What this task involves –
Copy out each of the items below word for word, omitting the pictures.

Items excerpted from a collection –
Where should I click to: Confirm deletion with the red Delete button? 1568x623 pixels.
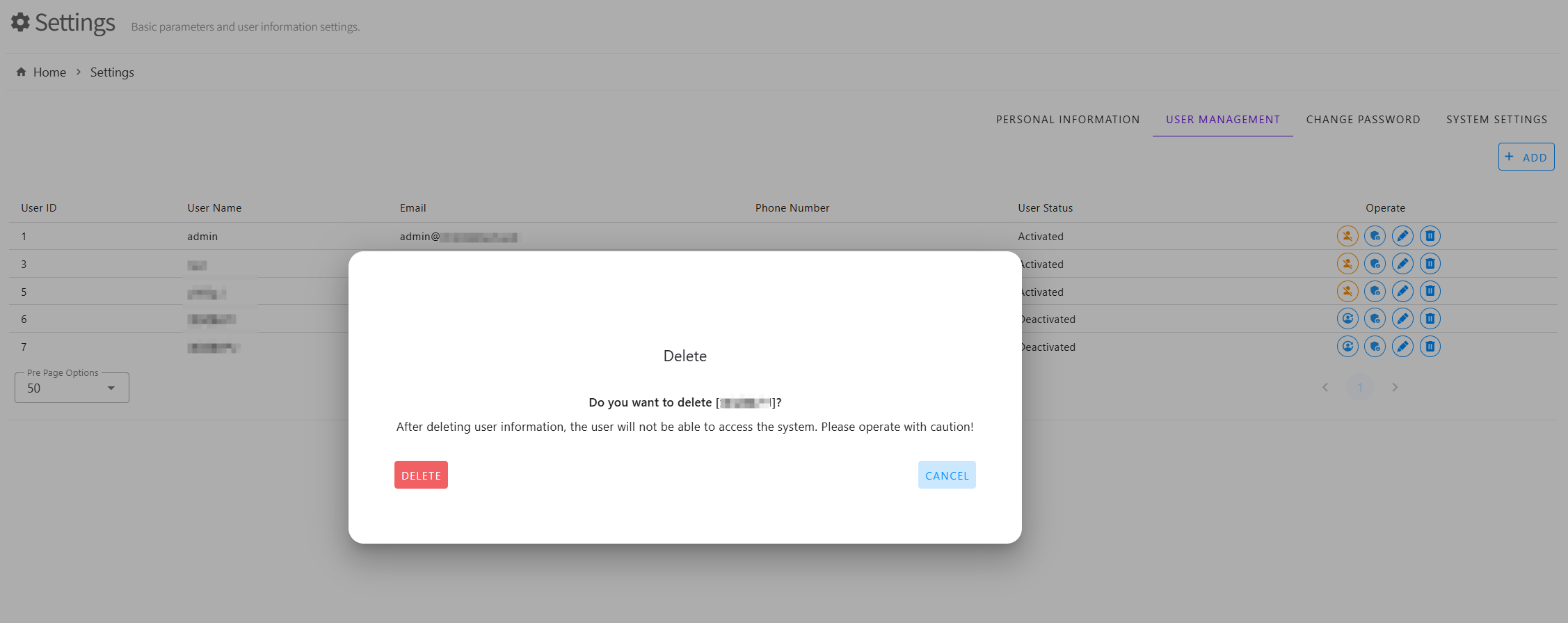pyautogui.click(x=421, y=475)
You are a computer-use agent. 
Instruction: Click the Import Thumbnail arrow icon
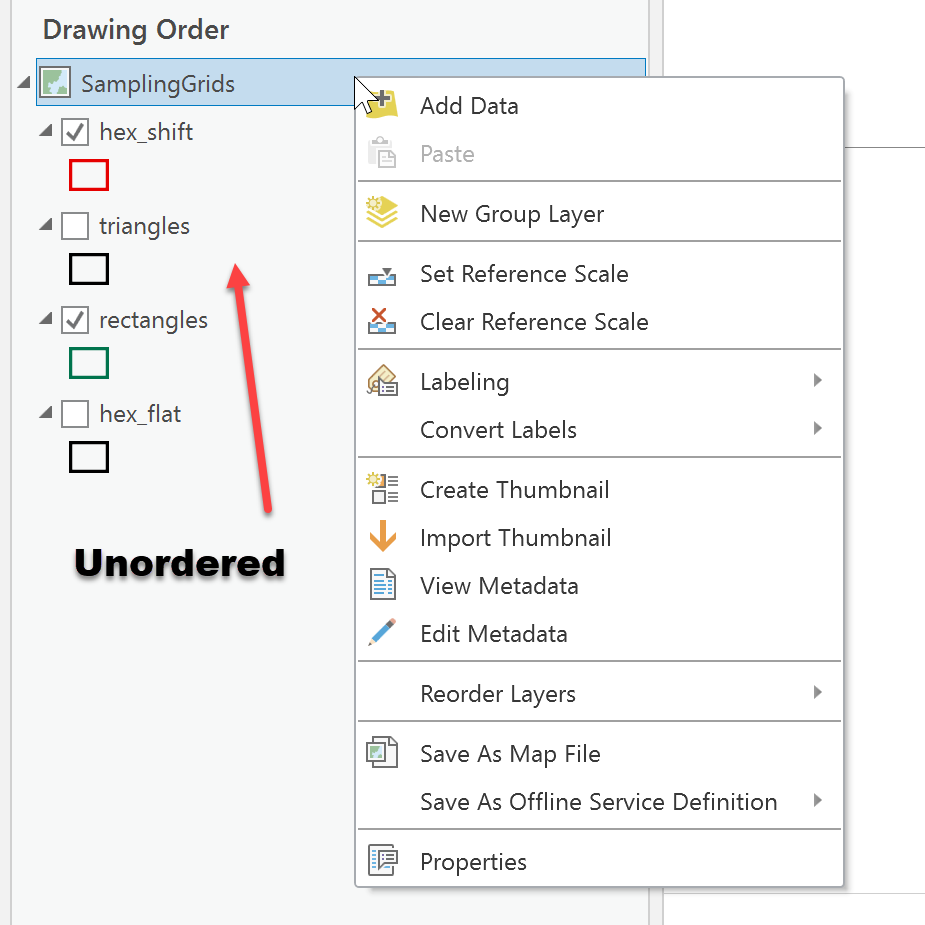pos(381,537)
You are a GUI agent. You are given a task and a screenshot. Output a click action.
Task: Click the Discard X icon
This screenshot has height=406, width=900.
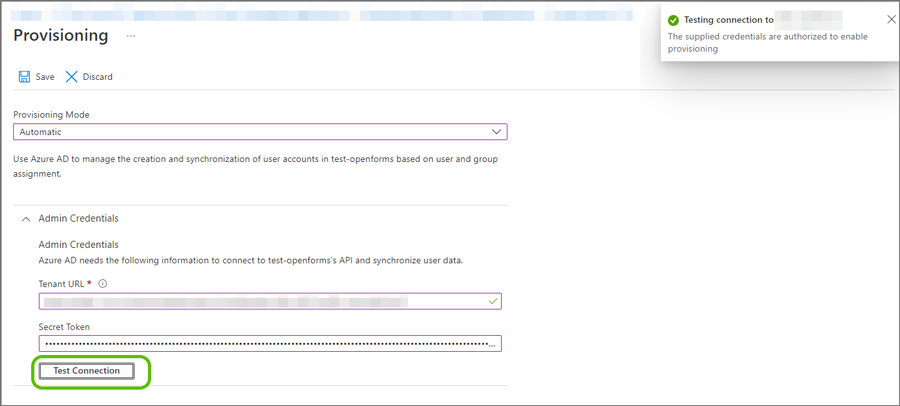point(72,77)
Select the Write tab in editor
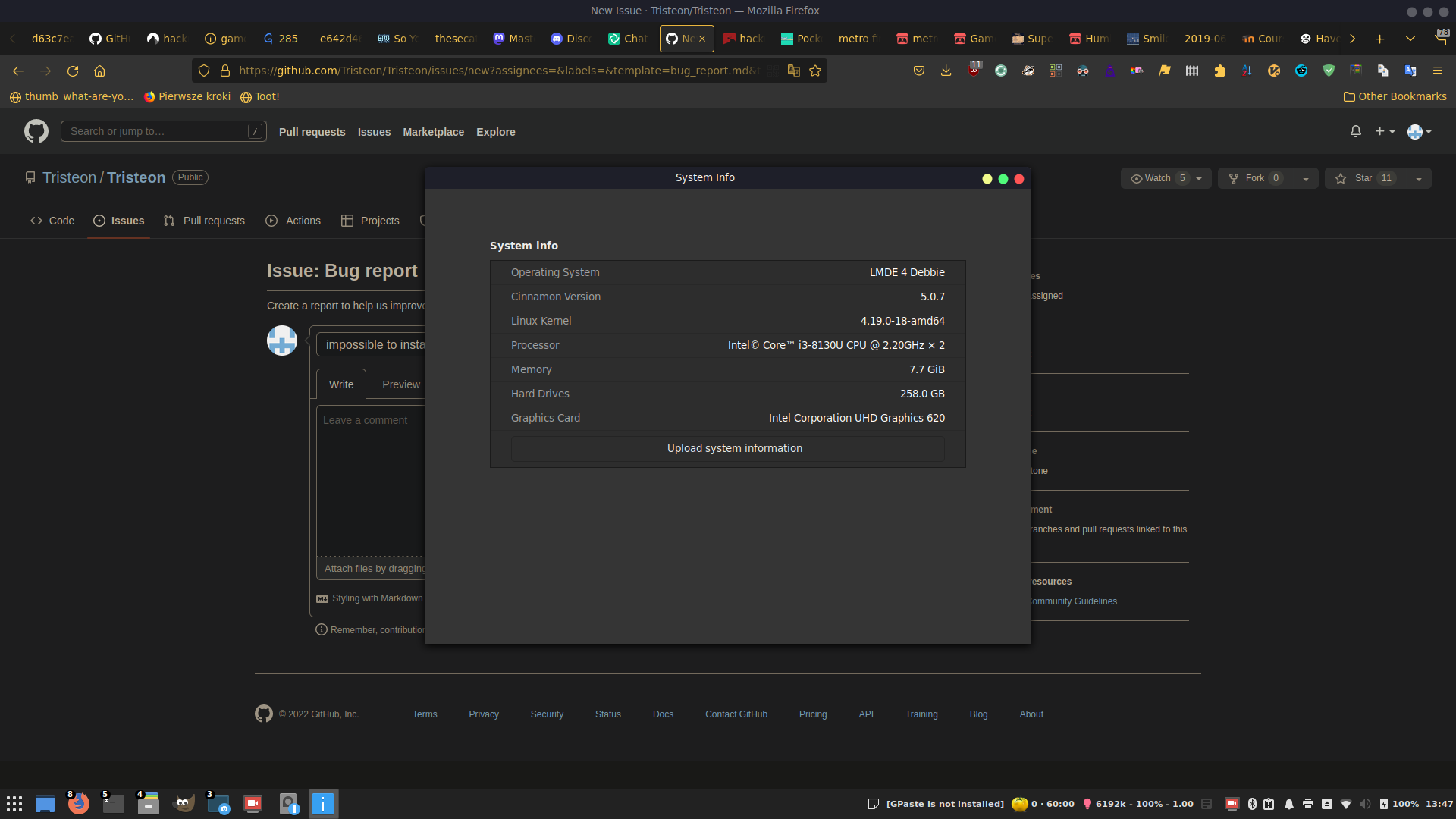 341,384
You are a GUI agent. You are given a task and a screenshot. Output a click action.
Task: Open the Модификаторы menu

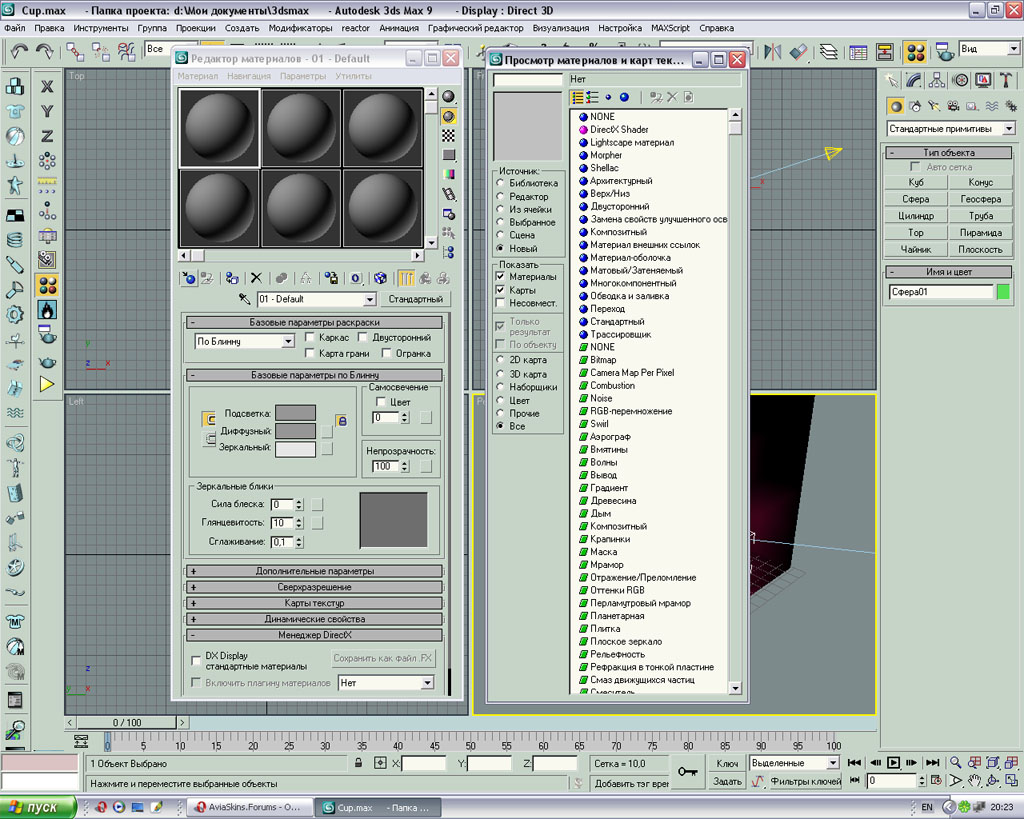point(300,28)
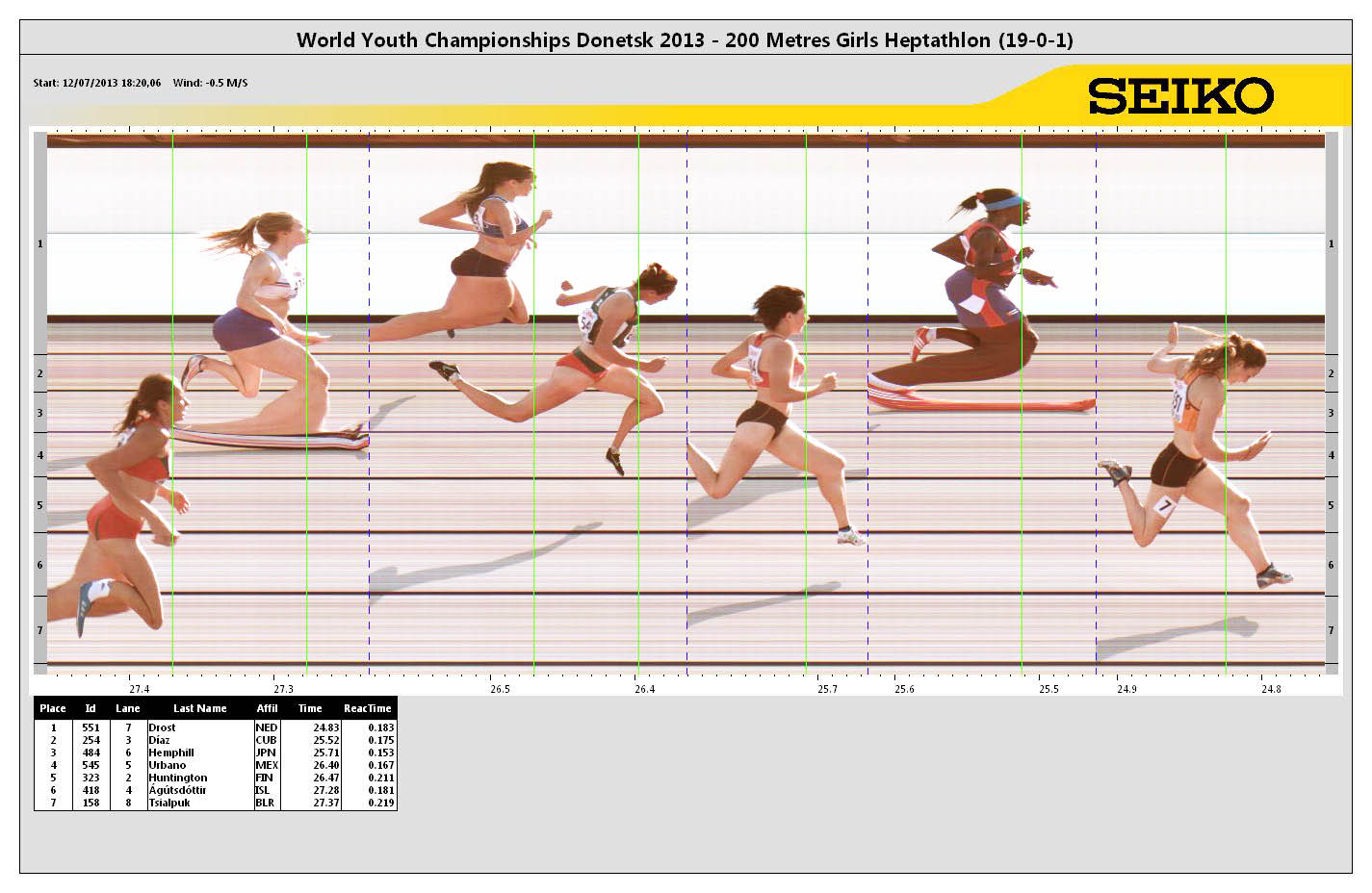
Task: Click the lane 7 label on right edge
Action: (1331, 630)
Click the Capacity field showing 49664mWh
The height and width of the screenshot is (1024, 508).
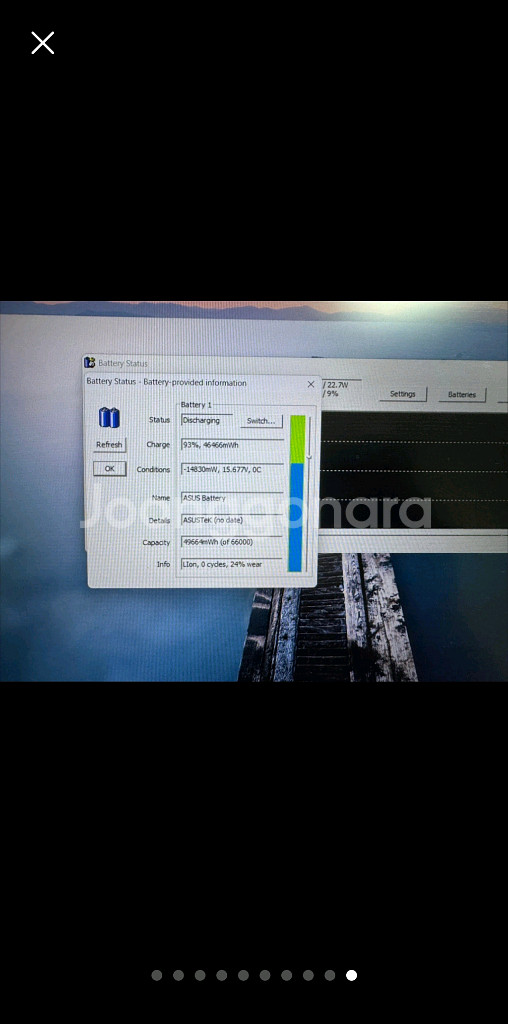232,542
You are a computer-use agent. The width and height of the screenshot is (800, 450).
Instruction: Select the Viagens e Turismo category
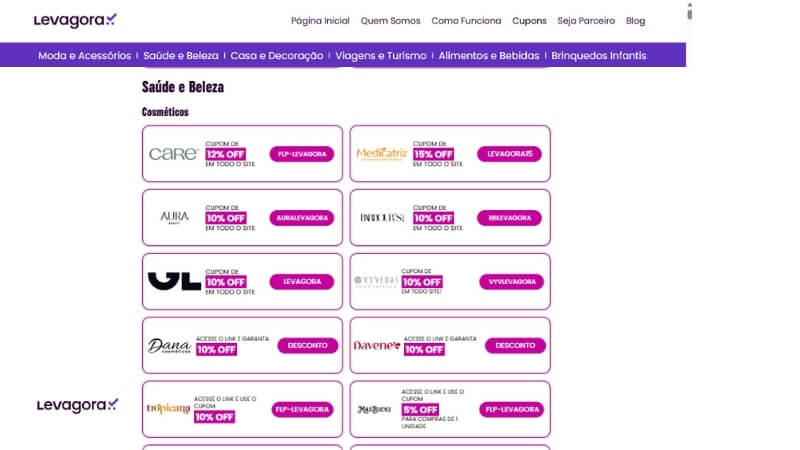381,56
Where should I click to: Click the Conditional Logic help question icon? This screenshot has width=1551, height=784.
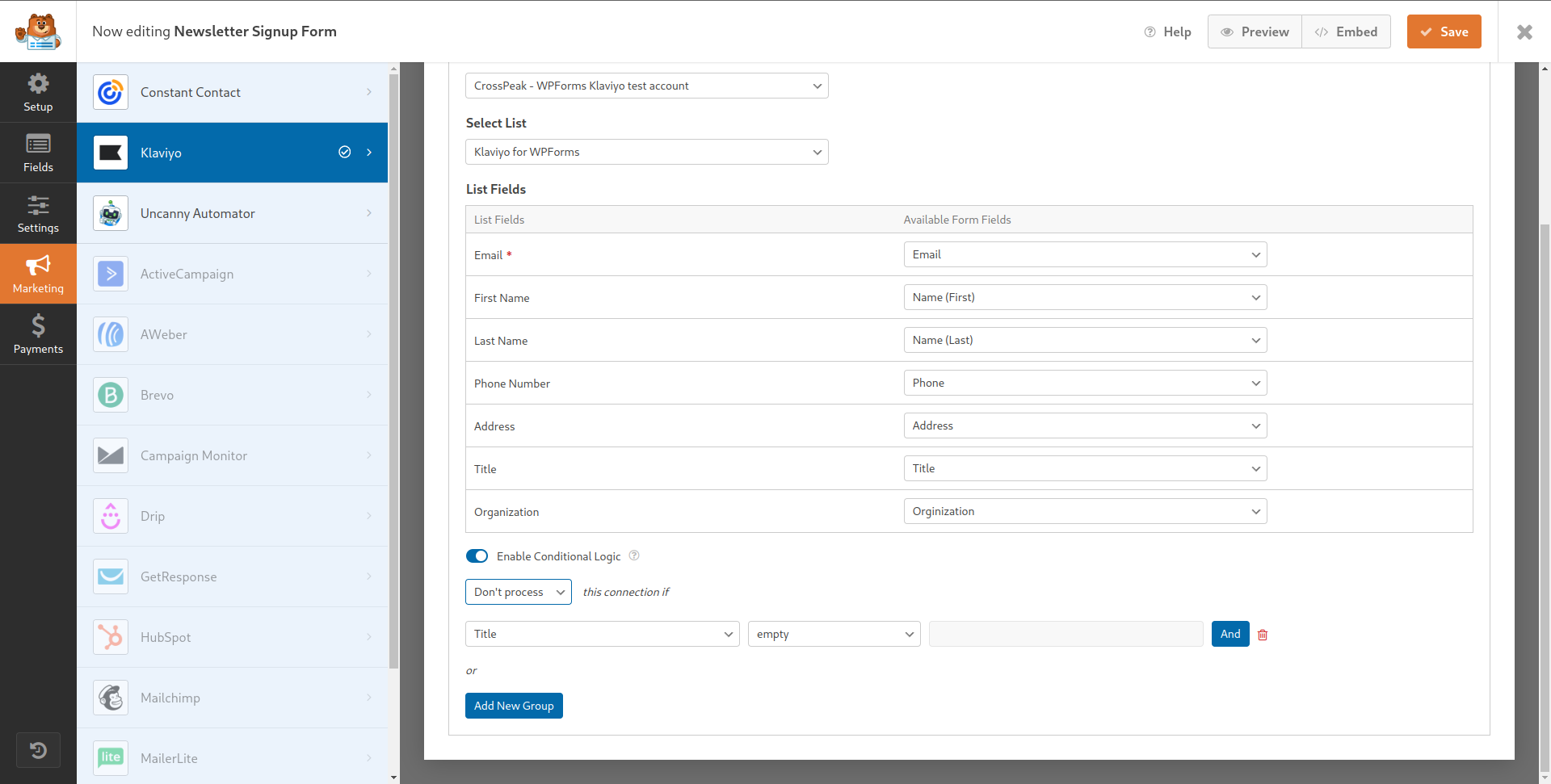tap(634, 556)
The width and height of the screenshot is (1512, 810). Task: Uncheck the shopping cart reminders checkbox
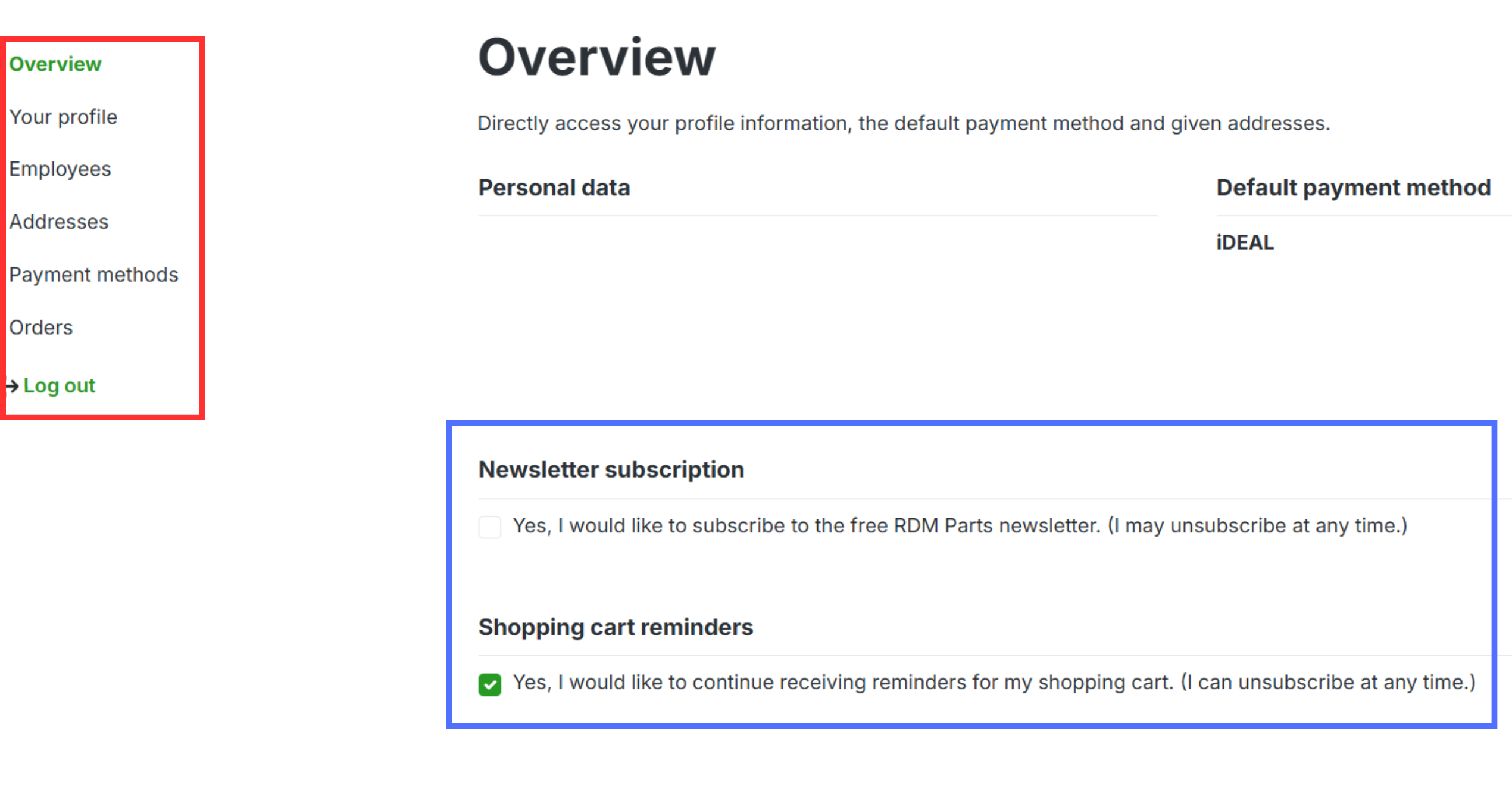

Response –
Where should I click to: Confirm deletion with the red Delete button? 1568x623 pixels.
pyautogui.click(x=421, y=475)
You are a computer-use agent. 
Instruction: Click the Import Thumbnail arrow icon
pos(381,537)
You are a GUI agent. You are given a task and a screenshot. Output a click action.
Task: Click the Discard X icon
This screenshot has height=406, width=900.
point(72,77)
Select the Write tab in editor
 341,384
You are a GUI agent. You are given a task and a screenshot. Output a click action.
Task: Open the Модификаторы menu

point(300,28)
Task: Click the lane 7 label on right edge
Action: (1331, 630)
Click the Capacity field showing 49664mWh
The height and width of the screenshot is (1024, 508).
232,542
You are a computer-use agent. The width and height of the screenshot is (800, 450).
Instruction: Select the Viagens e Turismo category
381,56
Where should I click to: Click the Conditional Logic help question icon? This screenshot has width=1551, height=784.
tap(634, 556)
The width and height of the screenshot is (1512, 810). Task: Uncheck the shopping cart reminders checkbox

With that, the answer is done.